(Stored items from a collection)
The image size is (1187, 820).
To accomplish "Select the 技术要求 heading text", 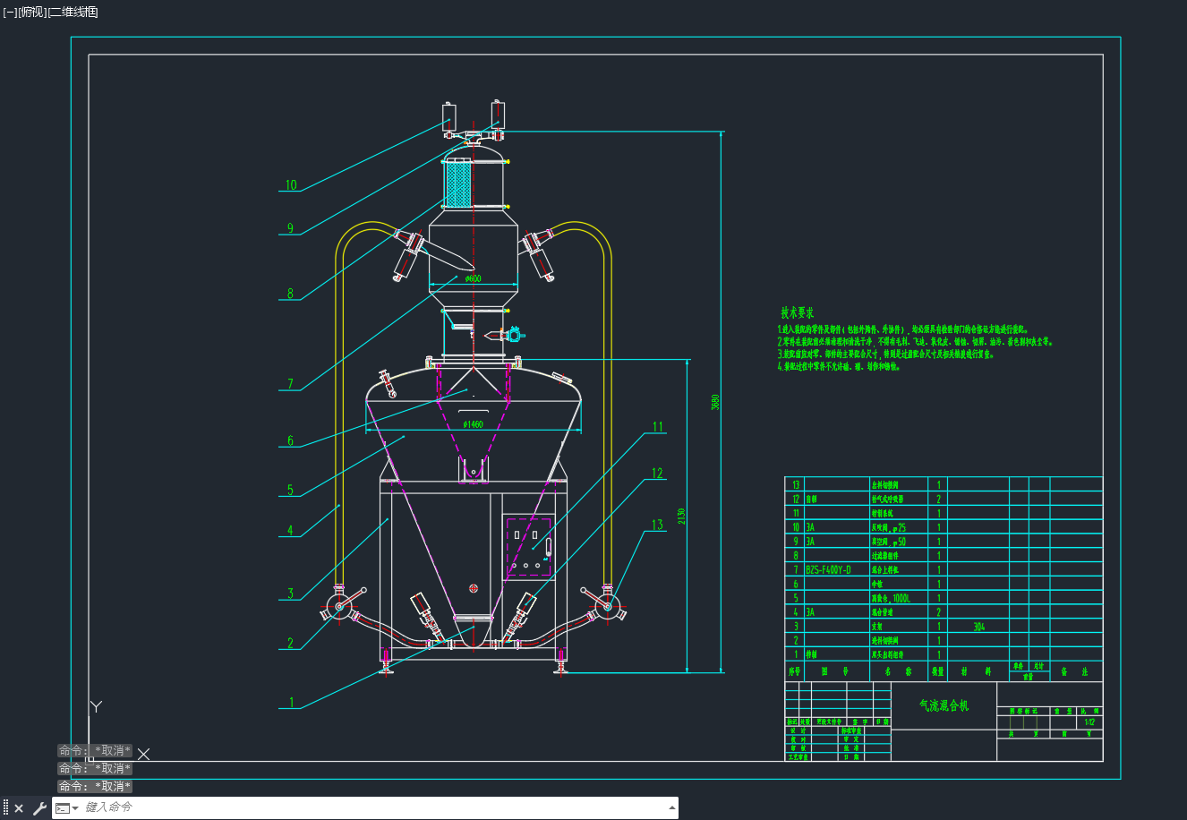I will pyautogui.click(x=798, y=313).
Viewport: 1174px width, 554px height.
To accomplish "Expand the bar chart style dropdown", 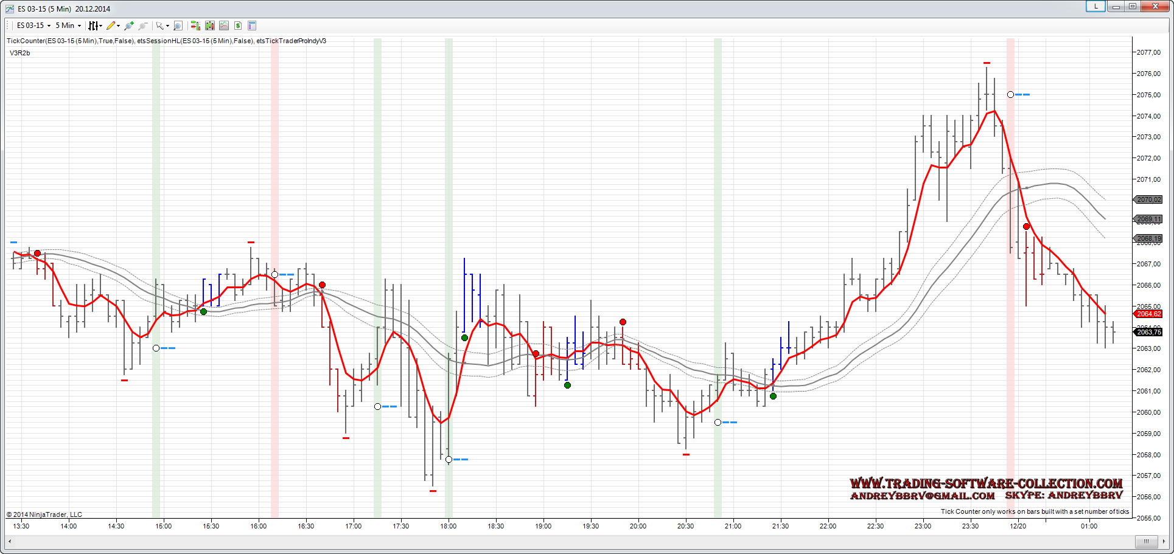I will (95, 26).
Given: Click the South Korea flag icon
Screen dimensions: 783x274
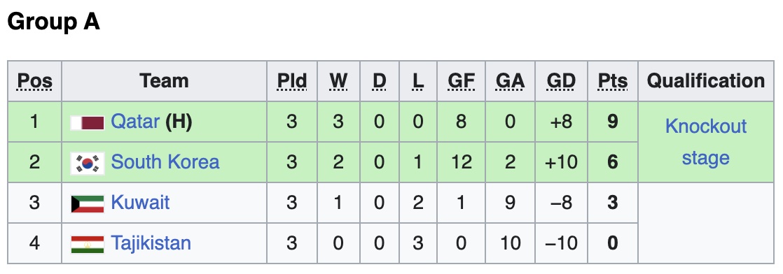Looking at the screenshot, I should [x=88, y=163].
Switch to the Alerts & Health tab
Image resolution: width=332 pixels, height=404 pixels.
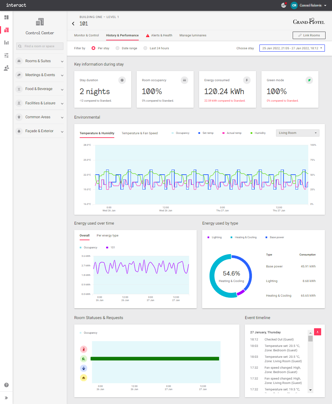pos(159,35)
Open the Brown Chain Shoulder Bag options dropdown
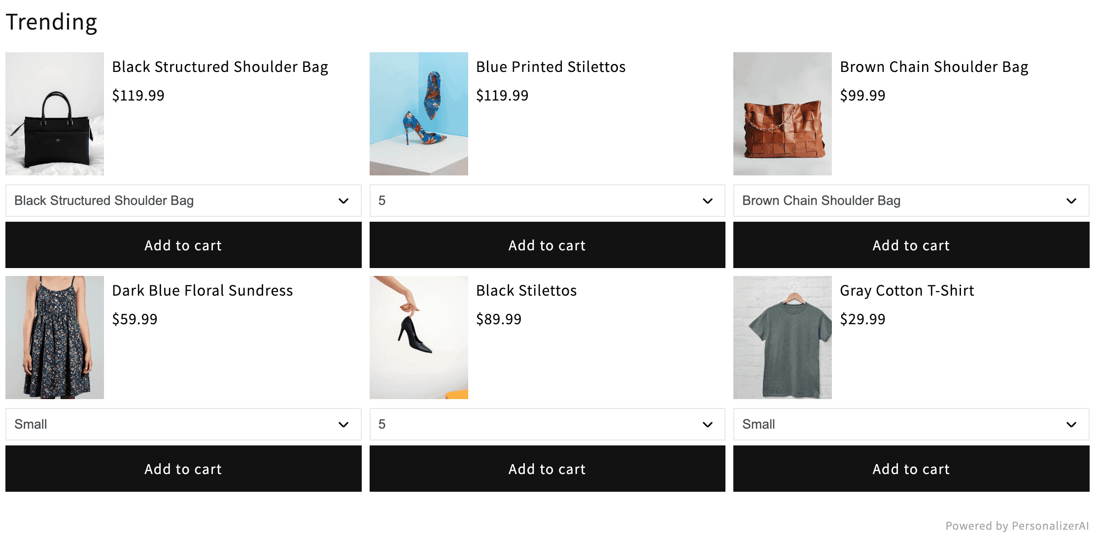Viewport: 1099px width, 542px height. 910,201
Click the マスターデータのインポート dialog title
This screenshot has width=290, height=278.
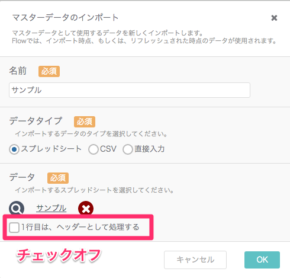point(65,18)
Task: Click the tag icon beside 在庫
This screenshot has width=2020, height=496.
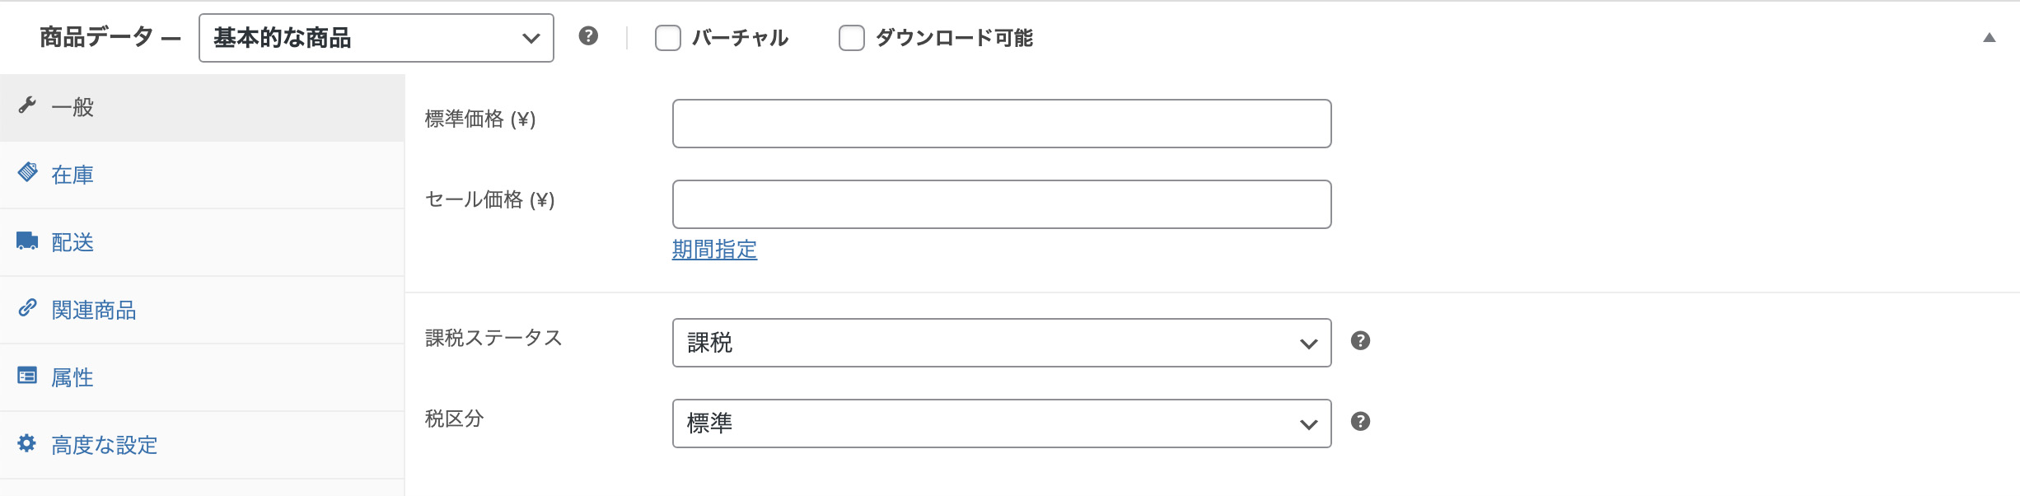Action: tap(27, 172)
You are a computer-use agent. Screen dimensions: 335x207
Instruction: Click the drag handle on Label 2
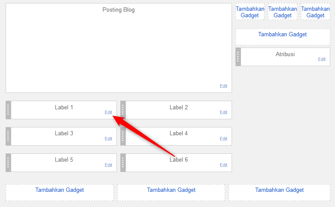point(123,110)
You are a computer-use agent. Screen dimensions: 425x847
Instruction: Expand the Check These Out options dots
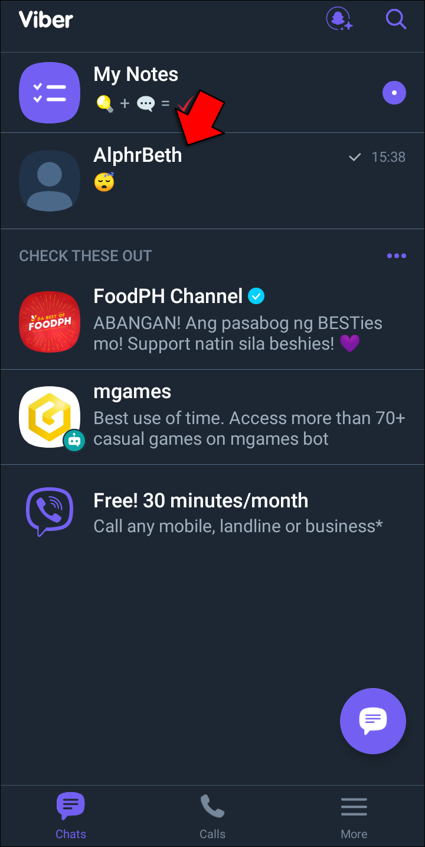pyautogui.click(x=396, y=256)
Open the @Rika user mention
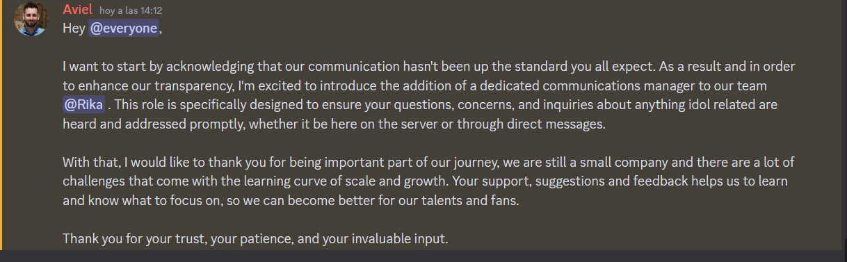Screen dimensions: 847x262 click(x=84, y=105)
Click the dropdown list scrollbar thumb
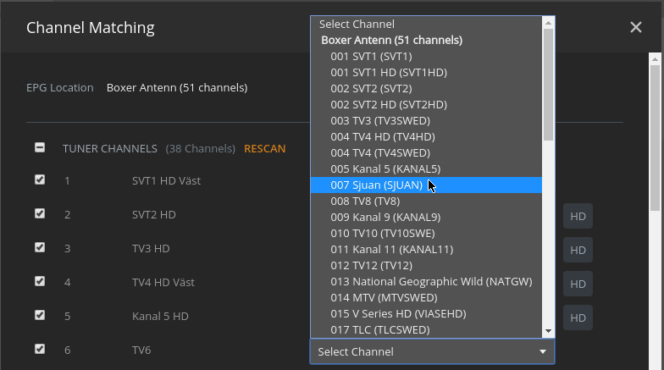Image resolution: width=664 pixels, height=370 pixels. click(548, 85)
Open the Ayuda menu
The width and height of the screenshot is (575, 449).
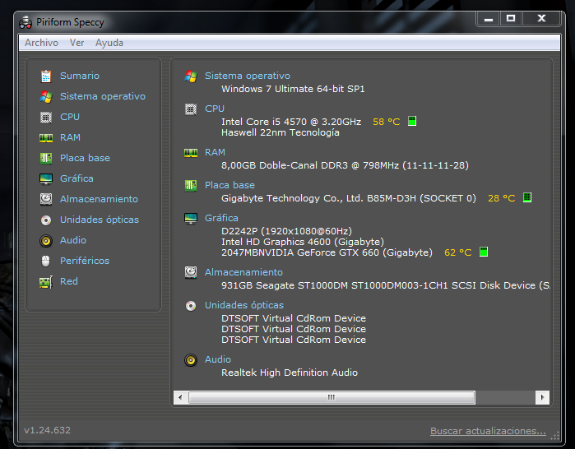[109, 43]
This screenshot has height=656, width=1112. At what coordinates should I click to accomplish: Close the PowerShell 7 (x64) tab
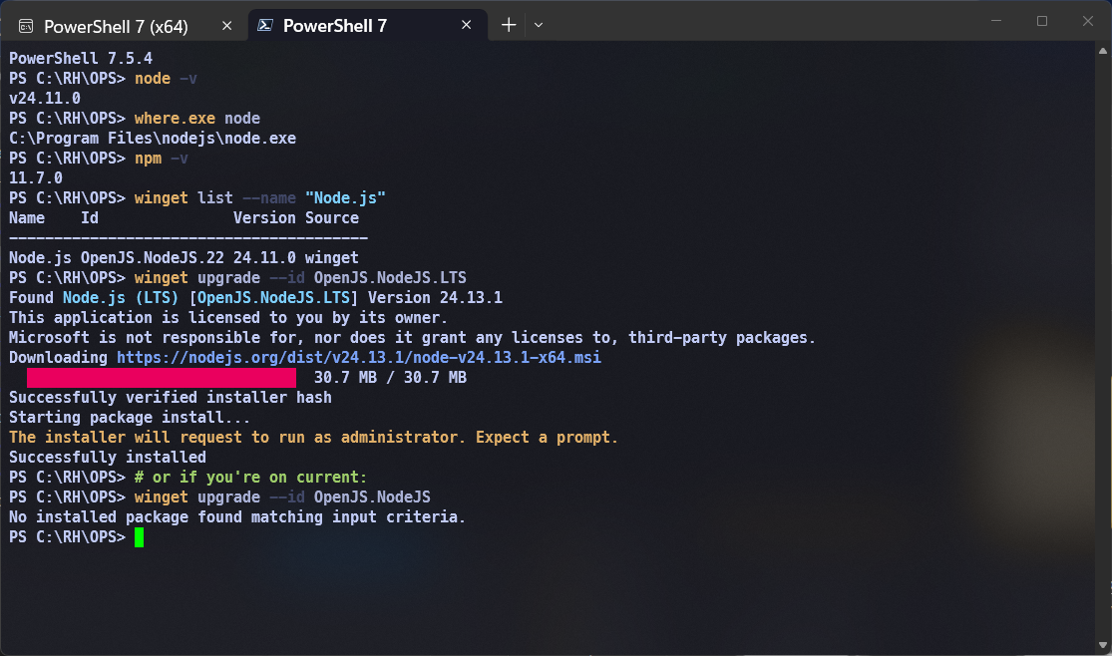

Prompt: How many lines in these entries hold the string "computer"? Answer with the number alone.

Output for this exercise: 2